DATASET RECORDS ->

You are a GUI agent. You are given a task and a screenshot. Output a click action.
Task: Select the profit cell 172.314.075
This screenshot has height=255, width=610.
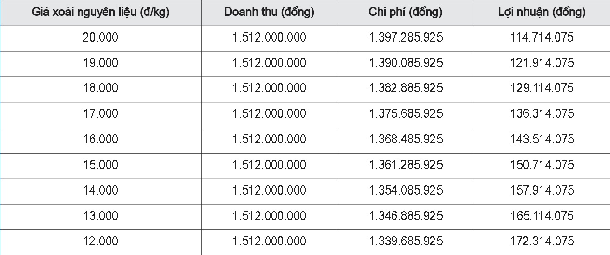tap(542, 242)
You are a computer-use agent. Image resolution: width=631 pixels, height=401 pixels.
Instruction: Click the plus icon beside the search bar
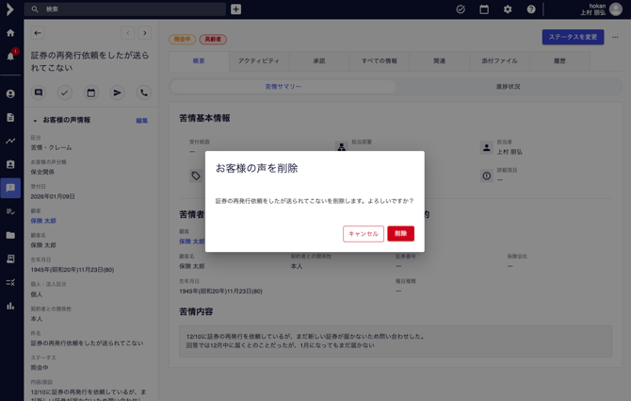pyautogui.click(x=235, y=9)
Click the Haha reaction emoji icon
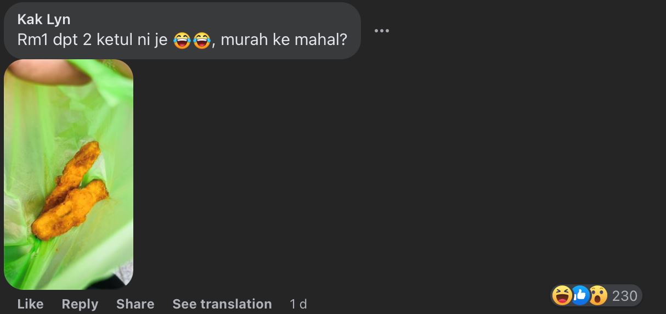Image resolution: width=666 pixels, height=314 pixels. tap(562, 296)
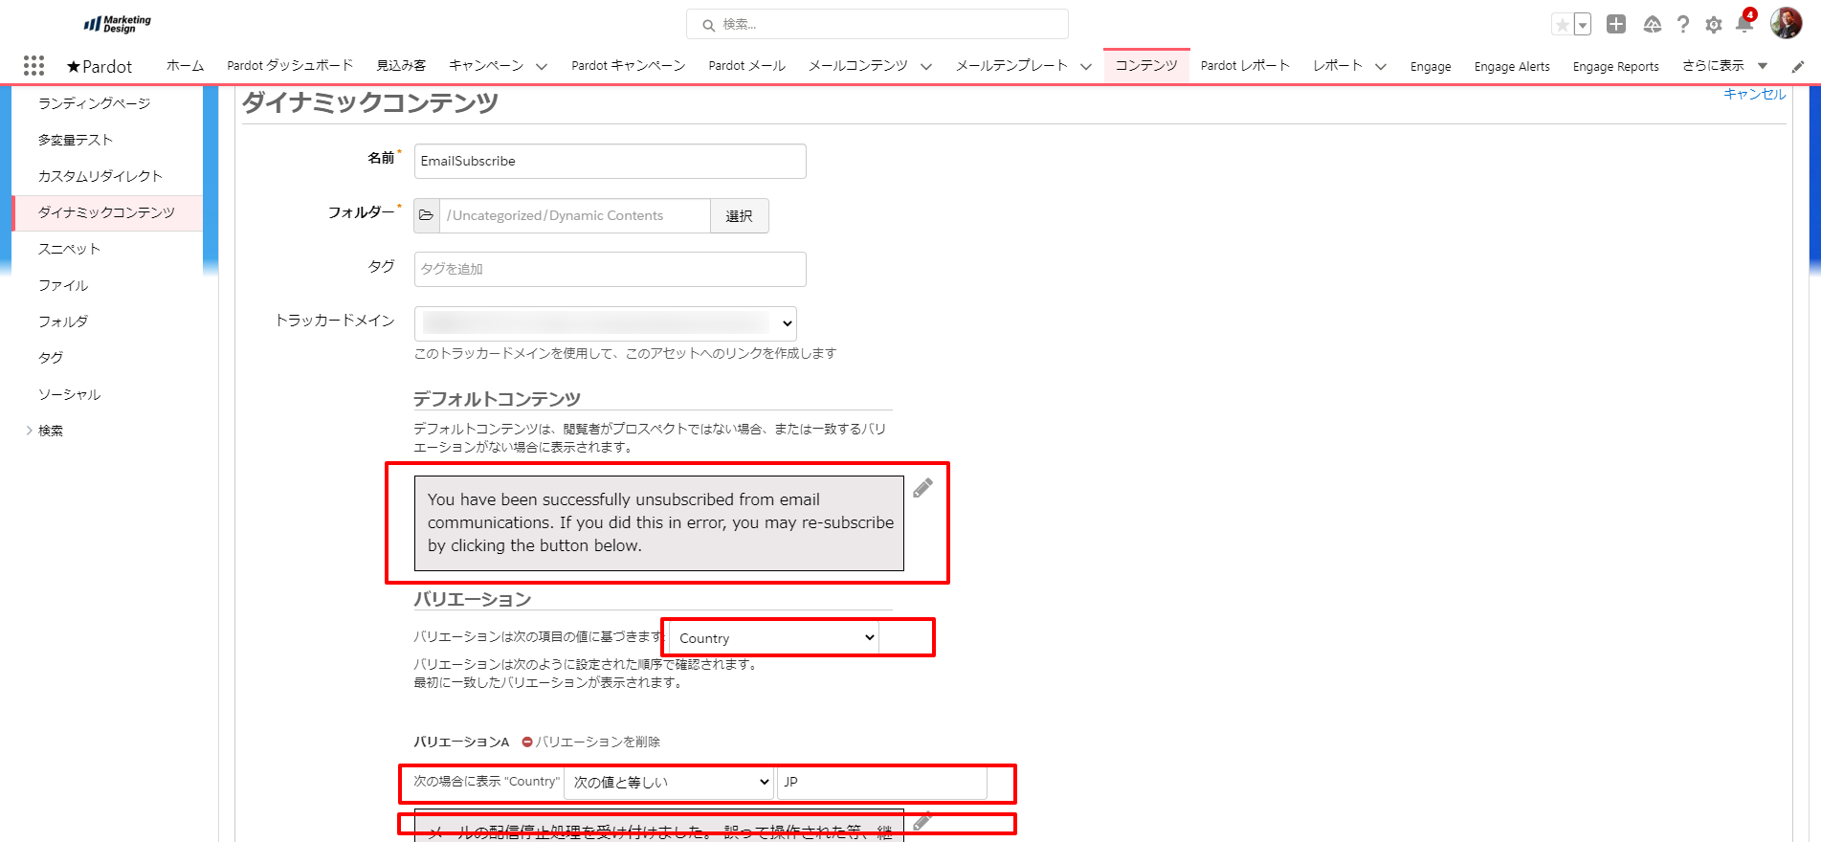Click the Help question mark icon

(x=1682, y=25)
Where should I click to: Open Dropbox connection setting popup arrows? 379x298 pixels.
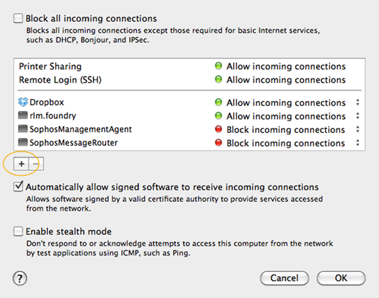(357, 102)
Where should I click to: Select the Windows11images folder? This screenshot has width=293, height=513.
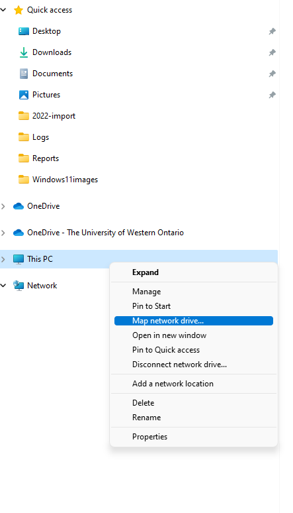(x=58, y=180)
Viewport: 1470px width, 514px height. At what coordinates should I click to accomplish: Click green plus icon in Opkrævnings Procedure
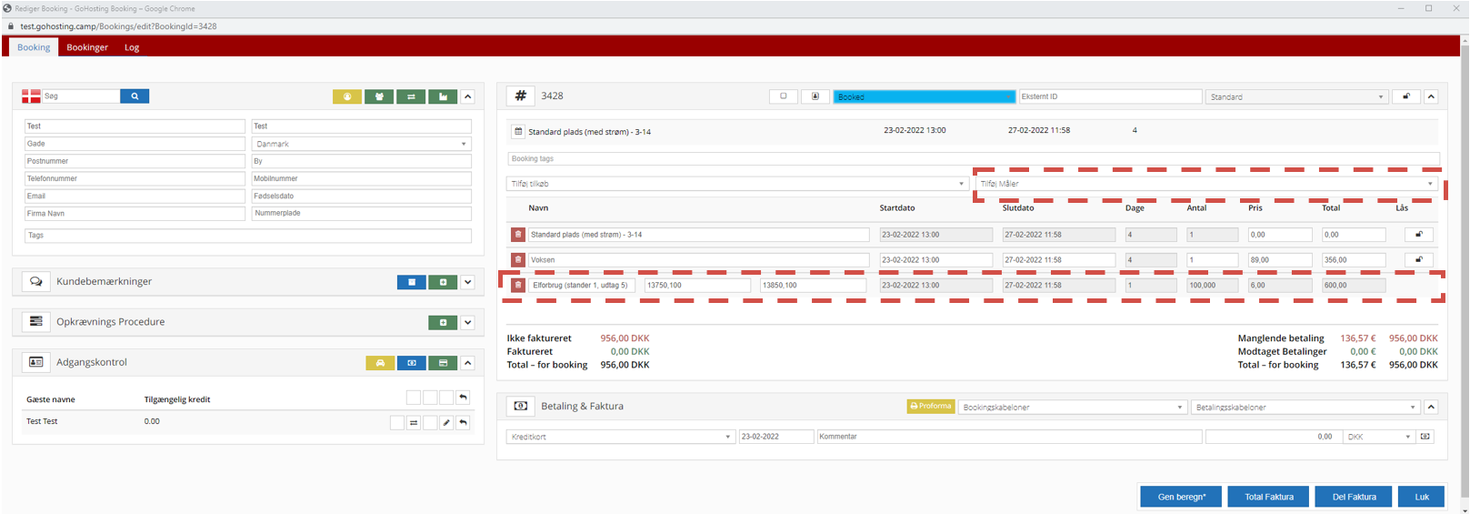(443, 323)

PROBLEM DESCRIPTION -> Return every record above exactly as written, but drop the pictures.

SOLVED PROBLEM ->
You are a GUI agent. You are given a task and a screenshot. Output a click action.
Task: Select the profit cell 172.314.075
This screenshot has height=255, width=610.
tap(542, 242)
You are a computer-use agent. Image resolution: width=631 pixels, height=401 pixels.
Instruction: Click the plus icon beside the search bar
pyautogui.click(x=235, y=9)
Click the Haha reaction emoji icon
Image resolution: width=666 pixels, height=314 pixels. tap(562, 296)
Click the Help question mark icon

(x=1682, y=25)
Where should I click to: Open Dropbox connection setting popup arrows? 379x298 pixels.
(357, 102)
Where should I click to: Select the Windows11images folder? This screenshot has width=293, height=513.
(x=58, y=180)
Viewport: 1470px width, 514px height. At what coordinates should I click to accomplish: Click green plus icon in Opkrævnings Procedure
(443, 323)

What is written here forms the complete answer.